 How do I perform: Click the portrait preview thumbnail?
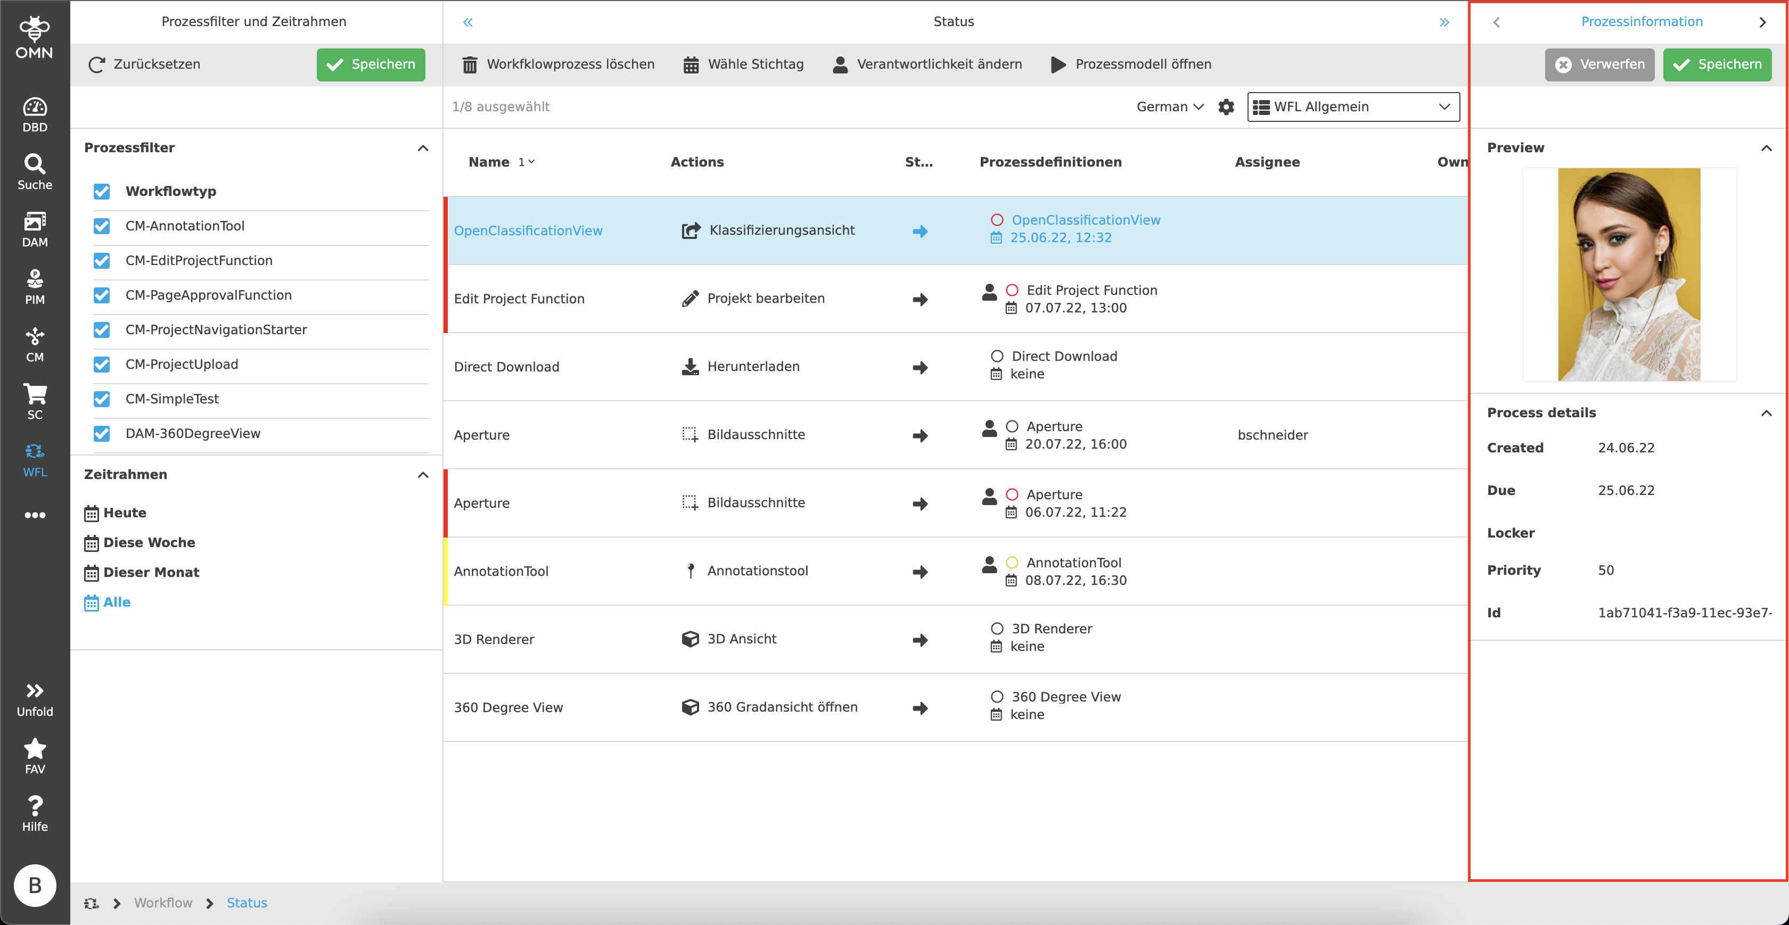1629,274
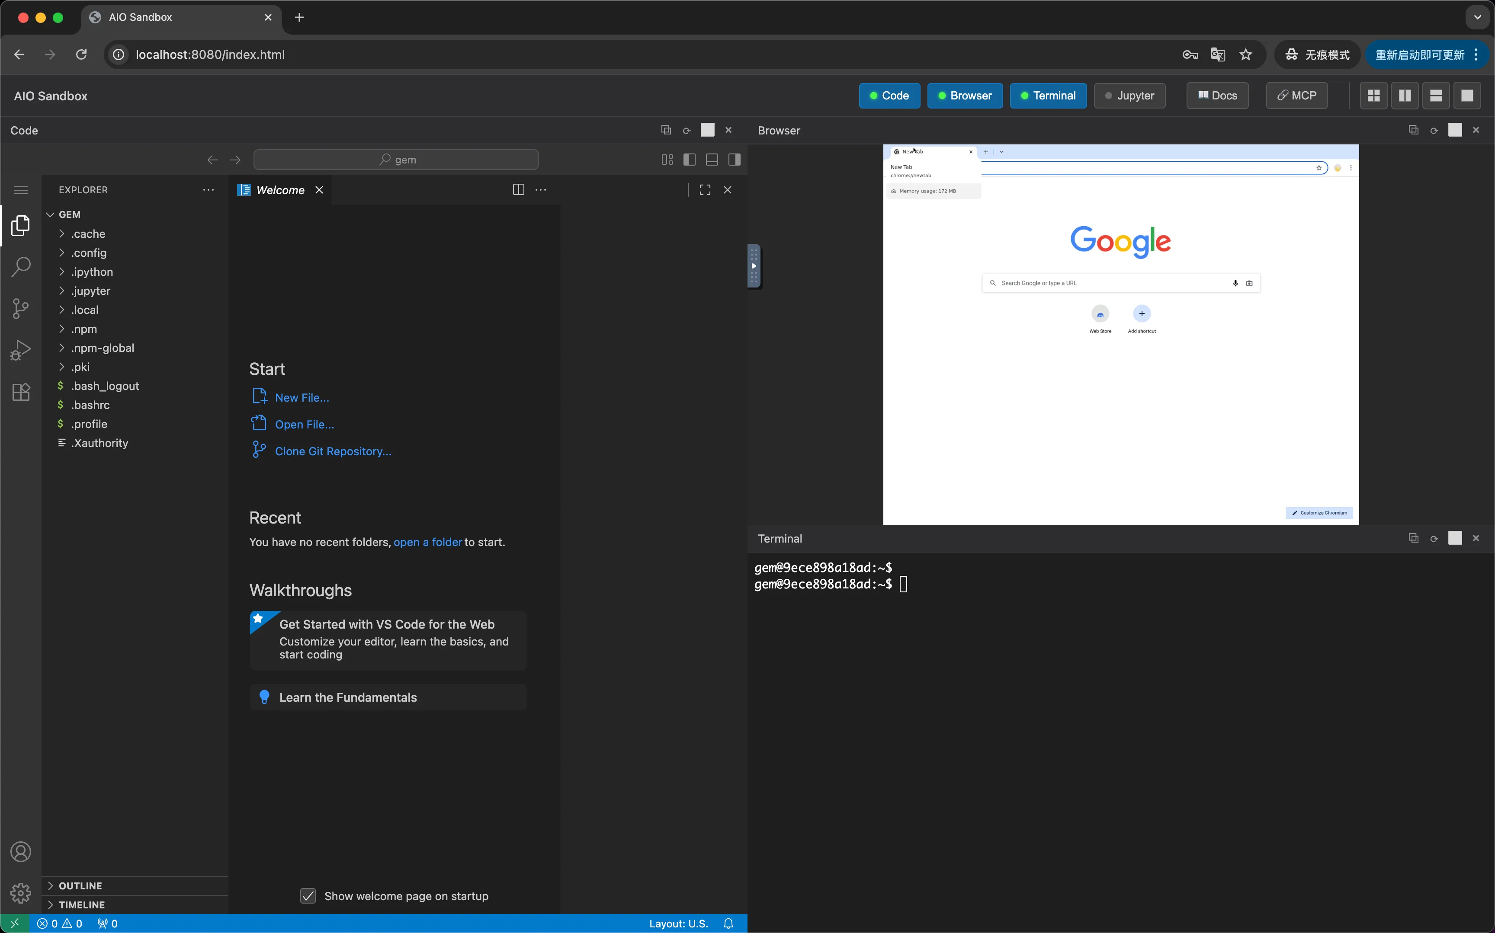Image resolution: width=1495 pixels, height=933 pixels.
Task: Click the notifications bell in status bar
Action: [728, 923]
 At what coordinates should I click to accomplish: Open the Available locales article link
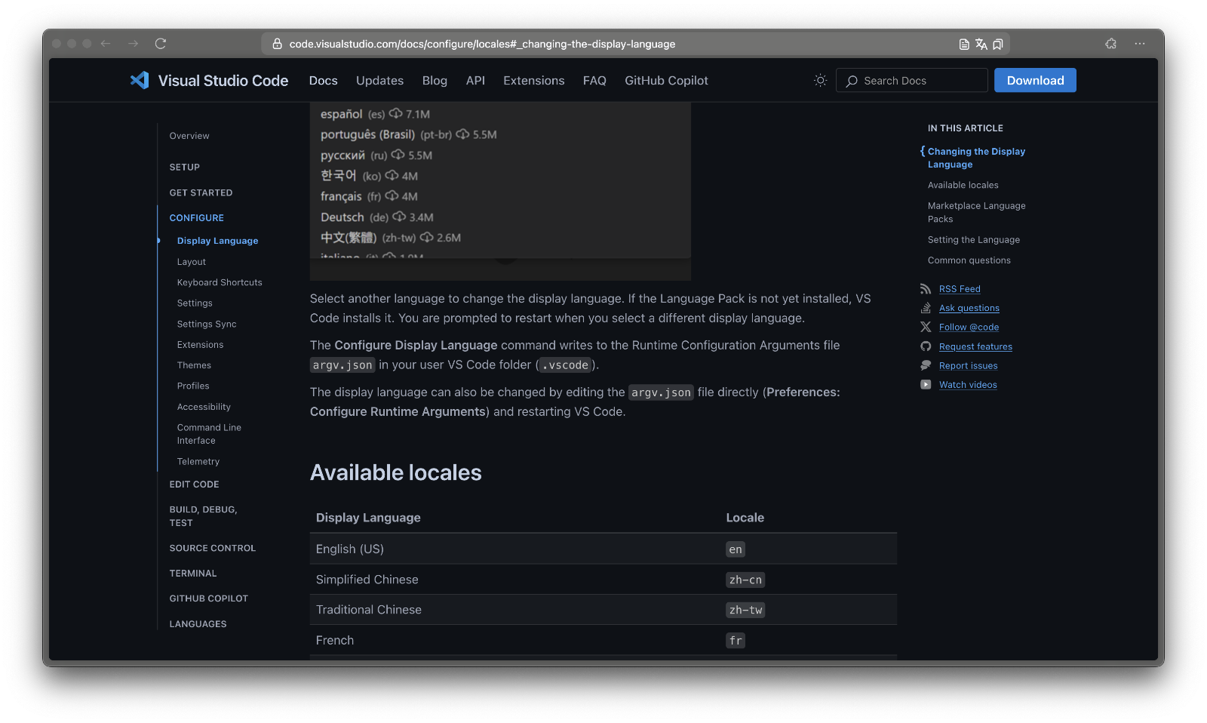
________________
**Description of the task**
Repeat the material exactly, without images.

**Exercise output**
 How do I perform: Click the portrait preview thumbnail?
1629,274
Image resolution: width=1495 pixels, height=933 pixels.
Task: Click the notifications bell in status bar
Action: [728, 923]
 At what coordinates should I click to accomplish: Open the Available locales article link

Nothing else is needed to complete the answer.